Disk I/O schedulers reorder, delay, or merge requests for disk I/O to achieve better throughput and lower latency.

Linux has multiple disk I/O schedulers available, including mq-deadline, none, kyber, and bfq on Oracle Linux 8 and later, RHEL 8 and later, and SUSE Linux Enterprise Server 15 and later systems. You should consult with your storage vendor for the appropriate I/O scheduler configuration to achieve best performance on Oracle Automatic Storage Management (Oracle ASM).
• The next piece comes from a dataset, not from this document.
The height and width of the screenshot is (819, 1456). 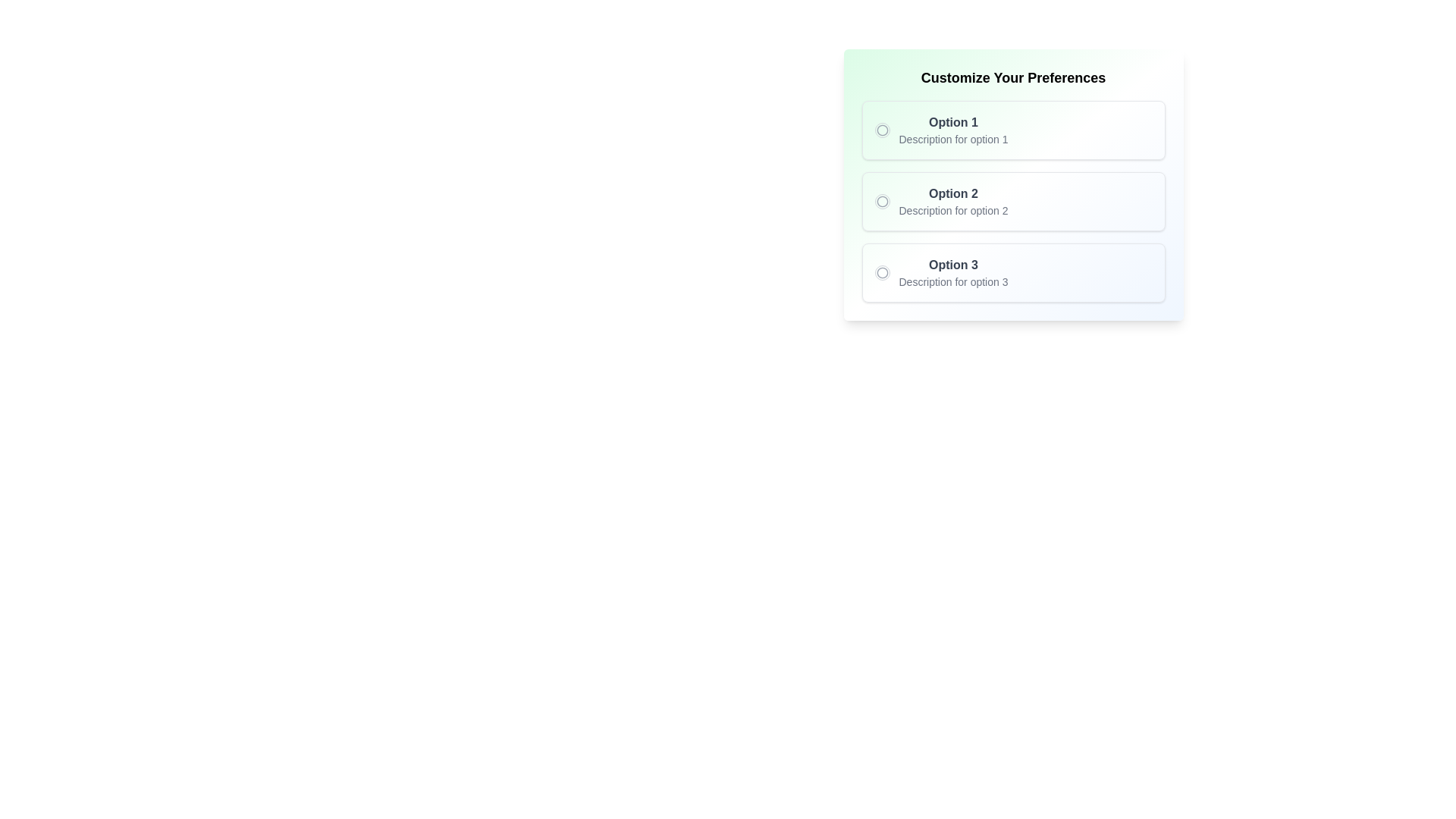 I want to click on the descriptive text label located directly below 'Option 2' in the second option block of the vertical list, so click(x=952, y=210).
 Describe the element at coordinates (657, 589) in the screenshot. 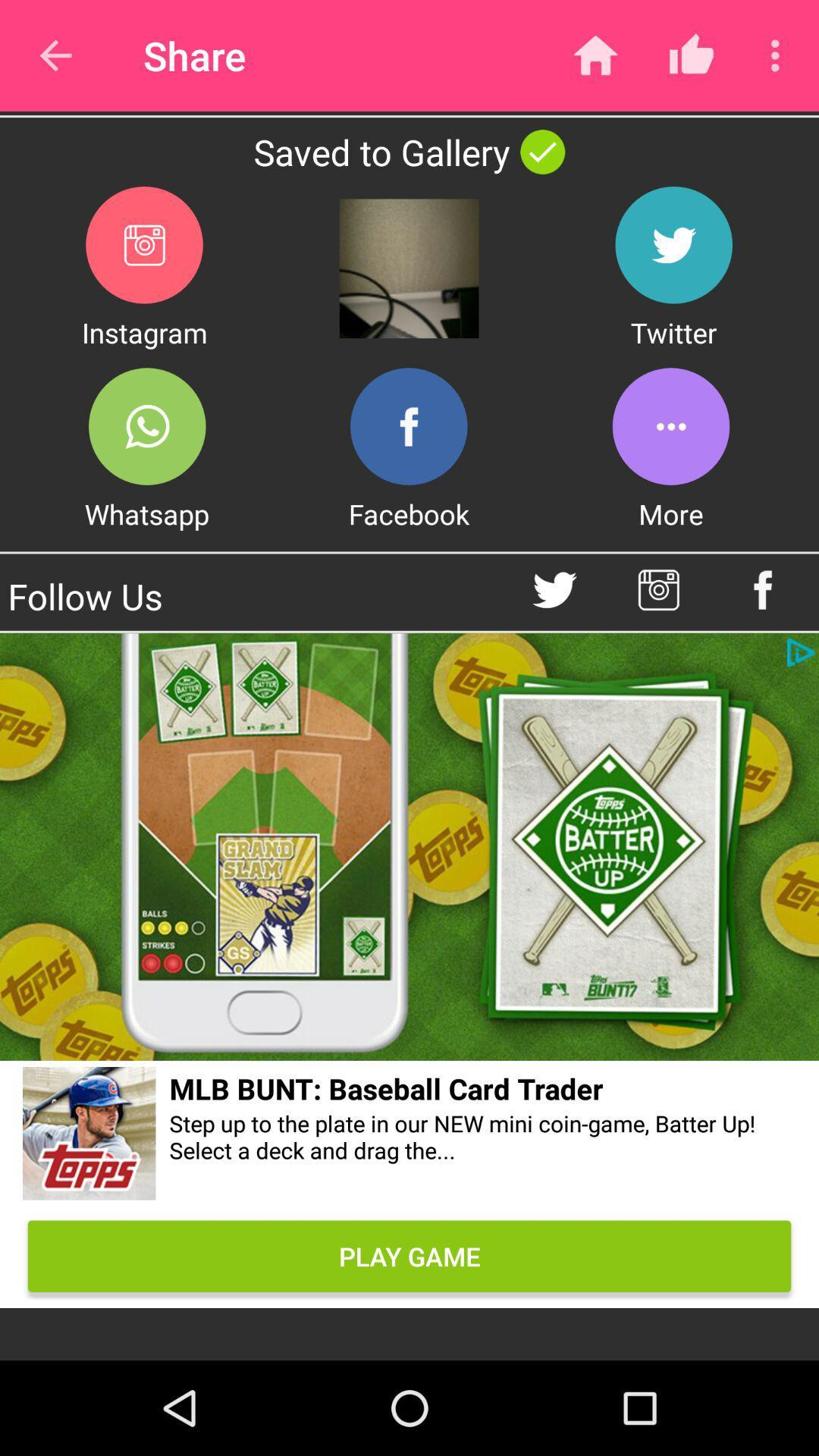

In general, Oracle recommends that you set the I/O Scheduler to mq-deadline for rotating storage devices (HDDs) and to none for non-rotating storage devices such as SSDs and NVMe on Oracle Linux 8 and later, RHEL 8 and later, and SUSE Linux Enterprise Server 15 and later systems.

On all cluster nodes, enter the following command as root to verify the configured disk I/O scheduler value.
cat /sys/block/${ASM_DISK}/queue/scheduler
none [mq-deadline] kyber bfq

In this example, the default disk I/O scheduler is mq-deadline and ASM_DISK is a rotational Oracle ASM disk device.